I did not see nearly enough of Brutus. They were killer, and they were killing, and I did not see nearly enough of them doing it. To be fair to myself, I’d probably say the same if I’d managed to watch their full set, but the Norwegian traditionalist heavy rockers headlined in the Crypt, and they had the basement of Kulturkirken Jakob so jammed with bodies that for the first time in the whole weekend, I felt the press of the crowd almost knock me over up front. And even if I do at some point in my life get to see Brutus again, chances are, it won’t be in the kind of situation where I’m in danger of tripping over the stage monitors on the floor because of the push of people behind me, so I relished the opportunity while I could. And Brutus — clearly hometown heroes of boozy riff-purveyance — were a thrill to behold in that headlining spot. They could’ve played upstairs easily, I’m sure, but despite their sonic discrepancy with The Moth Gatherer and Dwall directly before, they made that basement into a party all the way, and while I knew that in just a little while, Amenra were going to close out the festival on a much darker note, the chance to see Brutus play, and to play in a place that small, wasn’t to be overlooked. I didn’t see enough of it, but I’m grateful for what I did catch, because that’s not an opportunity that will come along often, if it ever does again at all.

Amenra

Amenra (Photo by JJ Koczan)

The Belgian post-metal kingpins have toured the US more than a couple of times at this point, I believe most recently as support for the wallop duo of Neurosis and Converge — their also on the former’s label, Neurot Recordings — but I’m still not sure America really appreciates just how huge Amenra are in Europe. They’re gods here. I knew that from seeing them at Roadburn in 2016, but the intervening years have only seen them all the more don a headliner role. They would seem to have taken the post-metal crown that once belonged to Cult of Luna, and while I’ll admit I could in no way match my fellow fest-goers’ sense of worship when it came time for them to go on, there’s absolutely nothing one can take away either from their intensity or their obvious dedication to how they present themselves. I don’t know if it would be possible to find a more fitting locale for Amenra to play than in a church with cathedral ceilings of height enough for their projections to be shown massively to the assembled congregation, but even if you discount all of that, and ignore the we-play-in-the-dark-until-the-strobes-hit lighting and the fact that frontman Colin H. van Eeckhout doesn’t face the audience until the last song, if then, they’re still a formidable presence live, and there would’ve been nowhere else to put them on the Høstsabbat bill if they weren’t at the top of it. I’m not 100 percent sure I’m ready to call myself a full-on convert to the “church of ra,” as they put it, but I definitely didn’t have any trouble seeing the appeal of their dogma. And I reserve the right to become a total fanboy at some later date.
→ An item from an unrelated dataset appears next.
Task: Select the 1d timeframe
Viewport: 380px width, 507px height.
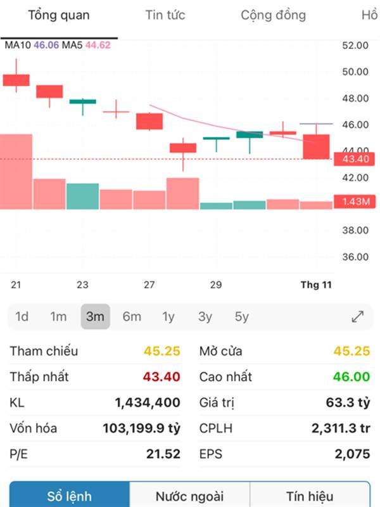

I left out of Kulturkirken Jakob into the chilly Oslo air without my hoodie on. Just wanted to feel that cold as it was rather than shy away from it. Something about the sensory experience on my bare neck and forearms seemed like a good idea at the time. It’s coming up on three in the morning CET and my flight is at nine-something, so I won’t get to see a lot of the city on this trip. Maybe that was my way of taking as much of it in as I could.
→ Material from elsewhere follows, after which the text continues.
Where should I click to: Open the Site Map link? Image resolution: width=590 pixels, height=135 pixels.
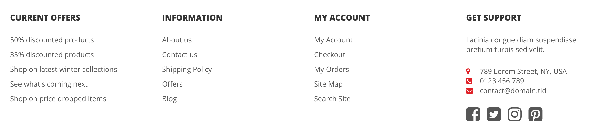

When I got back around the block to the Anker Hotel, I messaged Johannes from Asteroid. We had talked earlier in the day about doing an interview for “The Obelisk Show” on Gimme Radio, and it didn’t happen at the venue, but I thought if they were around the hotel maybe it could work. Was worth a shot, anyhow. Robin was asleep, but I chatted in the hotel bar with Johannes and Jimmi, and that was a blast. I spoke with Elephant Tree earlier in the day as well, and with Ole Helstad and Jens Storaker, who run the fest, so I think I’ll probably just dedicate a whole episode to having been here. I think I have a few weeks before I get there, but I’ll keep you posted.

I haven’t sorted any pics yet from tonight, so need to do that, but I’m not sleepy yet, so hopefully my brain won’t come crashing down before I have to leave for the airport. Help me, last tiny drops of adrenaline.

My eyelids are getting heavy just thinking about it.

I can’t possibly thank you enough for reading if you have.

Thank you.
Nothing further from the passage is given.